Example(s) of "Large" dataset file in Harvard's DV?

175 views
Skip to first unread message

Sherry Lake

unread,
Sep 2, 2020, 10:16:07 AM9/2/20
to Dataverse Users Community
Is there an example of a "Large" file in Harvard's DV? Or any other DV?

I am looking for examples using current solutions (in the base code - not forked versions) on either using SWIFT or S3 with large files.

Thanks,
Sherry

Philip Durbin

unread,
Sep 2, 2020, 10:41:46 AM9/2/20
to dataverse...@googlegroups.com
Hi Sherry,

I'm not sure what counts as large these days but if I use the following search for files over 50 GB in Harvard Dataverse (which is on S3), I find a file that's 132.4 GB.

fileSizeInBytes:[53687091200 TO *]

I'll attach a screenshot of the search. Here's a link to the file: https://doi.org/10.7910/DVN/DXJIGA/VSKJWC

I hope this helps,

Phil

--
You received this message because you are subscribed to the Google Groups "Dataverse Users Community" group.
To unsubscribe from this group and stop receiving emails from it, send an email to dataverse-commu...@googlegroups.com.
To view this discussion on the web visit https://groups.google.com/d/msgid/dataverse-community/a80c3575-0fd8-4db3-a24a-a86214d4cfefn%40googlegroups.com.


--
Screen Shot 2020-09-02 at 10.35.18 AM.png

Sherry Lake

unread,
Sep 2, 2020, 11:05:23 AM9/2/20
to Dataverse Users Community
Thanks, Phil.

I guess what I meant by "large" is "Larger than the UI upload size". This example works, thanks. Do you have any idea how it got uploaded (or on S3)?

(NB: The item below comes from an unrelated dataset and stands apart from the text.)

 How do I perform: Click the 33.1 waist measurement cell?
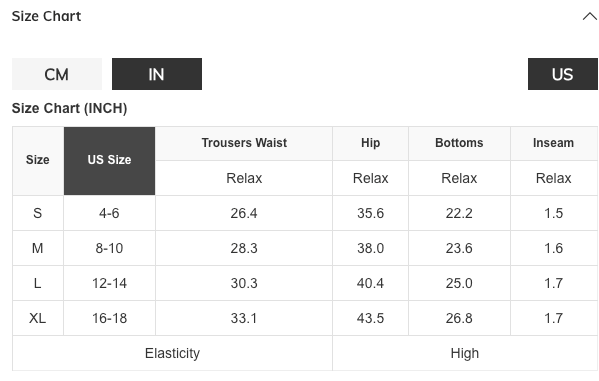244,318
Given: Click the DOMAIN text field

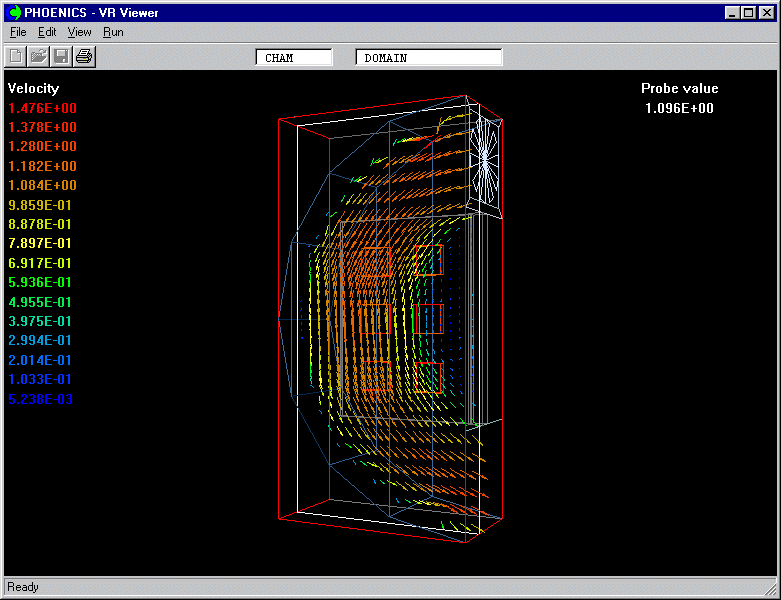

I've had two inquires this week about files over 300GB and Dataverse. Trying to think outside the box with our installation as we are using local file storage at the moment. I'll report back with our solution - which seems to be headed toward a pointer (URL) on the dataset record to a Docker container, providing the access - landing page, to backend storage. 

--
Sherry

Philip Durbin

unread,
Sep 2, 2020, 1:44:01 PM9/2/20
to dataverse...@googlegroups.com
That 132 GB file was not uploaded through the GUI. Rather we use a manual process that involves uploading a placeholder file and replacing it with the real file. Something like this:

- Upload a small placeholder file
- Look up the placeholder file info in db
- Directly upload the large file to a front end machine
- Use amazon command line utility to copy large file to location where placeholder file is
- Update db info (md5, contenttype, filesize) to match large file

The pointer you mentioned sounds fine to me. That's basically what's going on with https://doi.org/10.7910/DVN/TDOAPG and its 17 trillion cell values.

I hope this helps,

Phil

Sherry Lake

unread,
Sep 3, 2020, 8:56:21 AM9/3/20
to Dataverse Users Community
Thanks, Phil. 

This worked! Is this written up anywhere? If not, I've got detailed notes (including Postgres commands) I can share. 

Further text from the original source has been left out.